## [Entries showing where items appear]
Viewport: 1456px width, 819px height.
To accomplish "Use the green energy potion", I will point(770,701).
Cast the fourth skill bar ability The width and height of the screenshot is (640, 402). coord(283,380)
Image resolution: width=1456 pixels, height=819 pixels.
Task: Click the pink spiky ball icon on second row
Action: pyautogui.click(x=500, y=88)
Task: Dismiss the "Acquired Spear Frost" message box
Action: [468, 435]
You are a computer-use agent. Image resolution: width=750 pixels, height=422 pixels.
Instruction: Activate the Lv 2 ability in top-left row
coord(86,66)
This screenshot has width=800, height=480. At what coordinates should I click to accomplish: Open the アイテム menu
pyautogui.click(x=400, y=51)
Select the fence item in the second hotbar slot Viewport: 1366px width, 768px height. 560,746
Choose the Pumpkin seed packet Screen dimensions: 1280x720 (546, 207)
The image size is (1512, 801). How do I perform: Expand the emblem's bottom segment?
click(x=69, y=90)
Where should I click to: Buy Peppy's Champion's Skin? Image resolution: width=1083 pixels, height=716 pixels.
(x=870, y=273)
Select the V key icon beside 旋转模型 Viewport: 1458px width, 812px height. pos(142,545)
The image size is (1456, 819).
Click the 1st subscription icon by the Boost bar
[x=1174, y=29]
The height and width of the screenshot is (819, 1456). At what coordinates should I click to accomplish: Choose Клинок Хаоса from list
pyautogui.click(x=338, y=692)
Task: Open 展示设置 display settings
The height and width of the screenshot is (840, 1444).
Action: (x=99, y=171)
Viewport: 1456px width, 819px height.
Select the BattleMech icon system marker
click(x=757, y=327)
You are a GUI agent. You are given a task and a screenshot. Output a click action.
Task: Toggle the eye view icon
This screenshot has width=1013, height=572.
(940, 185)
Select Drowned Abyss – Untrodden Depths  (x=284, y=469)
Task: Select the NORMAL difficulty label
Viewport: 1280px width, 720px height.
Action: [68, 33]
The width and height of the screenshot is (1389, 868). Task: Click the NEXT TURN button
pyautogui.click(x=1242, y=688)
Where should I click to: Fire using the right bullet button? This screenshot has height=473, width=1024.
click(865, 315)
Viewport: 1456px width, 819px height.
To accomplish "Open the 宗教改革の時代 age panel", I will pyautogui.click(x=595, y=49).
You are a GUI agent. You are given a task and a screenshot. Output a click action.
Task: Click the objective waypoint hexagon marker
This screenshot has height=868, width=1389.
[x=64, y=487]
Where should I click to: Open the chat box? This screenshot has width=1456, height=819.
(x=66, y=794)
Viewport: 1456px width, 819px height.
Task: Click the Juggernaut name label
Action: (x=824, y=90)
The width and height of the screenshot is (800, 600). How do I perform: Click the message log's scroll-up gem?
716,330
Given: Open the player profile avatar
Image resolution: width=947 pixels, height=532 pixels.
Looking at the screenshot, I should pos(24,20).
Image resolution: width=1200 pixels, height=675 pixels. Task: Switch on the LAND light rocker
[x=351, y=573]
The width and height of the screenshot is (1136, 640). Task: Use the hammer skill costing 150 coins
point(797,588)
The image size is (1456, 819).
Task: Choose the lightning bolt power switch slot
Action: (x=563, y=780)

## [Exercise details]
Reproduce verbatim the part of the data that opens with its first line and closes with the line containing "Select the V", both included.

## [Solved problem]
Viewport: 1456px width, 819px height.
To accomplish "Use the green energy potion", I will point(770,701).
Cast the fourth skill bar ability The width and height of the screenshot is (640, 402). coord(283,380)
Image resolution: width=1456 pixels, height=819 pixels.
Task: Click the pink spiky ball icon on second row
Action: pyautogui.click(x=500, y=88)
Task: Dismiss the "Acquired Spear Frost" message box
Action: [468, 435]
You are a computer-use agent. Image resolution: width=750 pixels, height=422 pixels.
Instruction: Activate the Lv 2 ability in top-left row
coord(86,66)
This screenshot has width=800, height=480. At what coordinates should I click to accomplish: Open the アイテム menu
pyautogui.click(x=400, y=51)
Select the fence item in the second hotbar slot Viewport: 1366px width, 768px height. 560,746
Choose the Pumpkin seed packet Screen dimensions: 1280x720 (546, 207)
The image size is (1512, 801). How do I perform: Expand the emblem's bottom segment?
click(x=69, y=90)
Where should I click to: Buy Peppy's Champion's Skin? Image resolution: width=1083 pixels, height=716 pixels.
(x=870, y=273)
Select the V key icon beside 旋转模型 Viewport: 1458px width, 812px height. pos(142,545)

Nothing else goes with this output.